President Joe Biden and Vice President Kamala Harris offered up greetings Thursday for those celebrating Kwanzaa, a holiday whose creator was a member of the Black nationalist movement of the 1960s and who served prison time after being convicted in the torturing of two women.
"This week, millions will gather with their families to light the seven candles of the Mishumaa Saba and commit themselves to the Seven Principles – from unity and self-determination to faith," Biden posted on X. "Jill and I hope that your Kwanzaa is blessed with peace and light this season."
Harris also posted on X: "When I was growing up, Kwanzaa was a special time of reflection with family and friends. Let us carry the wisdom of the seven principles with us as we work to build a brighter future.

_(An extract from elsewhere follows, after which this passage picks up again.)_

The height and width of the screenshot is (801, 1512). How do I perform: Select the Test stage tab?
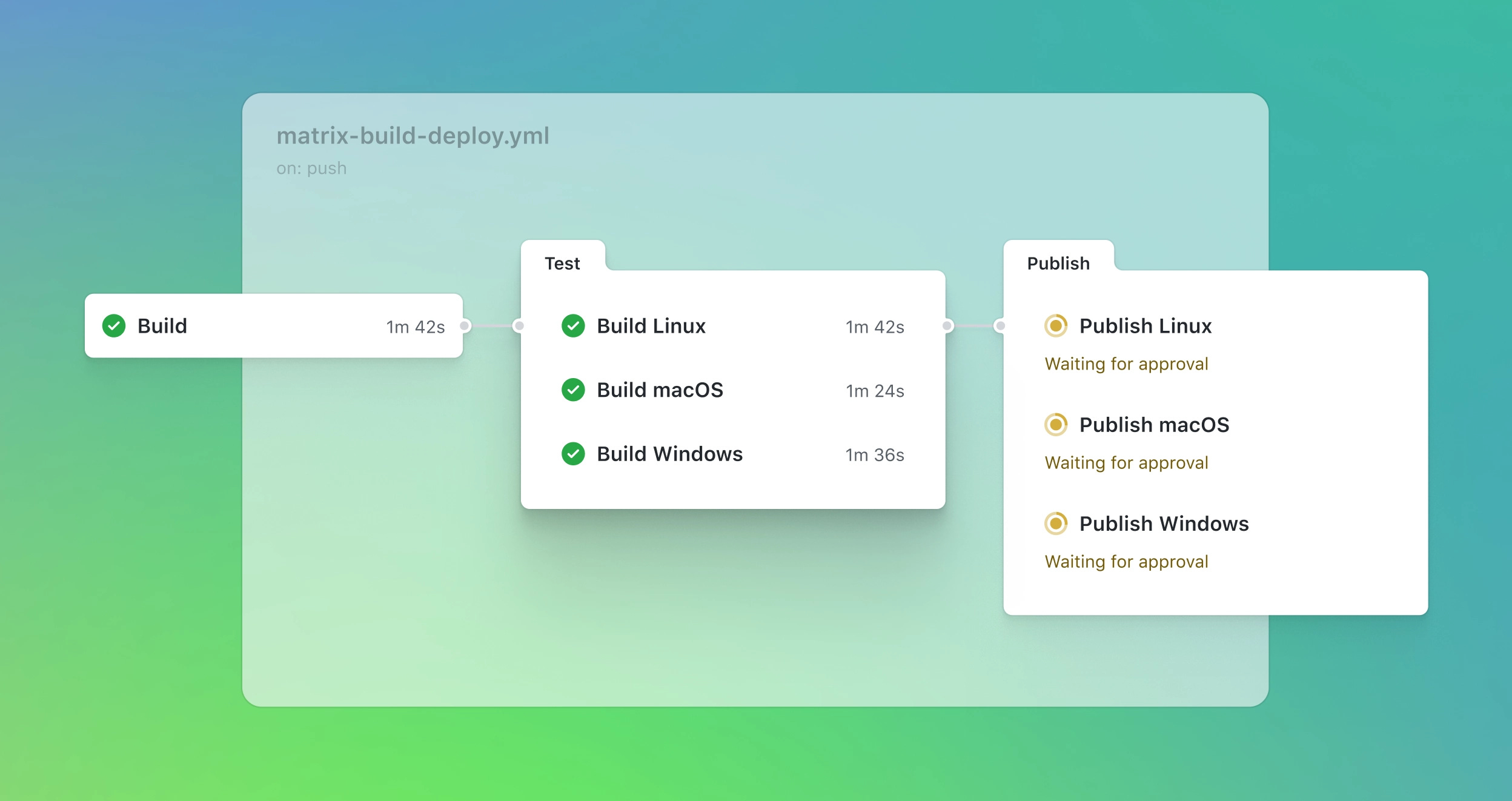point(562,264)
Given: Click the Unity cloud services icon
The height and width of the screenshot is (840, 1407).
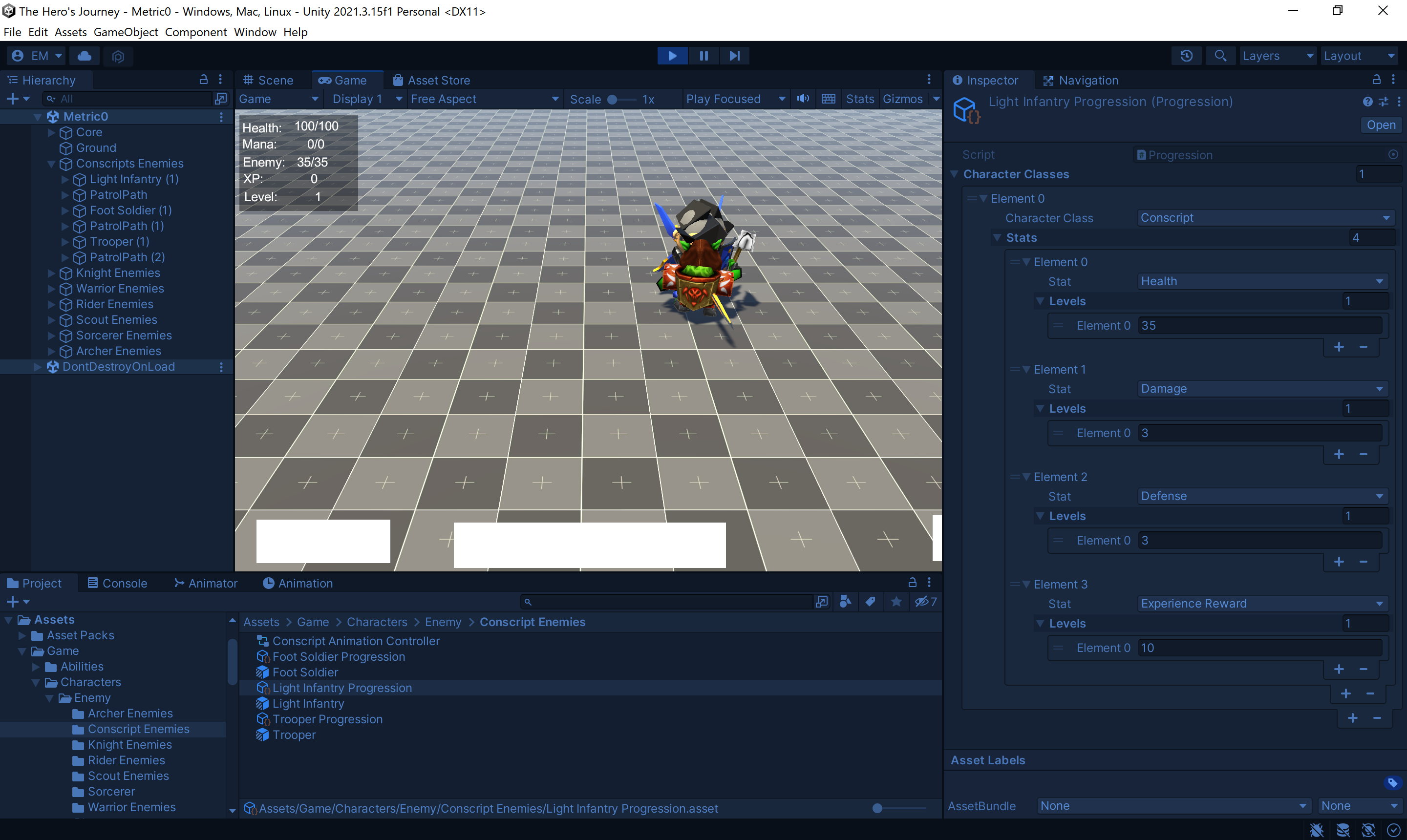Looking at the screenshot, I should (85, 56).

Happy Kwanzaa."
Kwanzaa runs from Dec. 26 to Jan. 1 and was created in 1966, two years after Harris was born, by Maulana "Ron" Karenga, founder of the Black nationalist group U.S. Organization, as an alternative to Christmas for Black people and to "celebrate themselves and their history, rather than simply imitate the practice of the dominant society," according to the Washington Examiner. He believed that "Jesus was psychotic" and that Black people should shun Christianity.
Karenga stated this holiday was a necessary precursor to the violent revolution he hoped would come about. "You must have a cultural revolution before the violent revolution," Karenga said, according to the Examiner.
Karenga created seven principles – unity, self-determination, collective work and responsibility, cooperative economics, purpose, creativity, and faith – each of which gets its day during the weeklong holiday.
Karenga served four years in a California prison after being convicted of felony assault and false imprisonment. Two women being held by him reportedly had been whipped with cords, beaten with batons, and seared with irons — while naked — to elicit confessions that they were conspiring against him.
The late conservative columnist Tony Snow wrote in 1999 that Kwanzaa, which didn't gain traction in the U.S. until the Afrocentric movement in the 1980s and 1990s, "is the ultimate chump holiday – Jim Crow with a false and festive wardrobe."
"It praises practices – 'cooperative economics, and collective work and responsibility' – that have succeeded nowhere on Earth and would mire American blacks in endless backwardness," he wrote. "Our treatment of Kwanzaa provides a revealing sign of how far we have yet to travel on the road to reconciliation. The white establishment has thrown in with it, not just to cash in on the business, but to patronize Black activists and shut them up."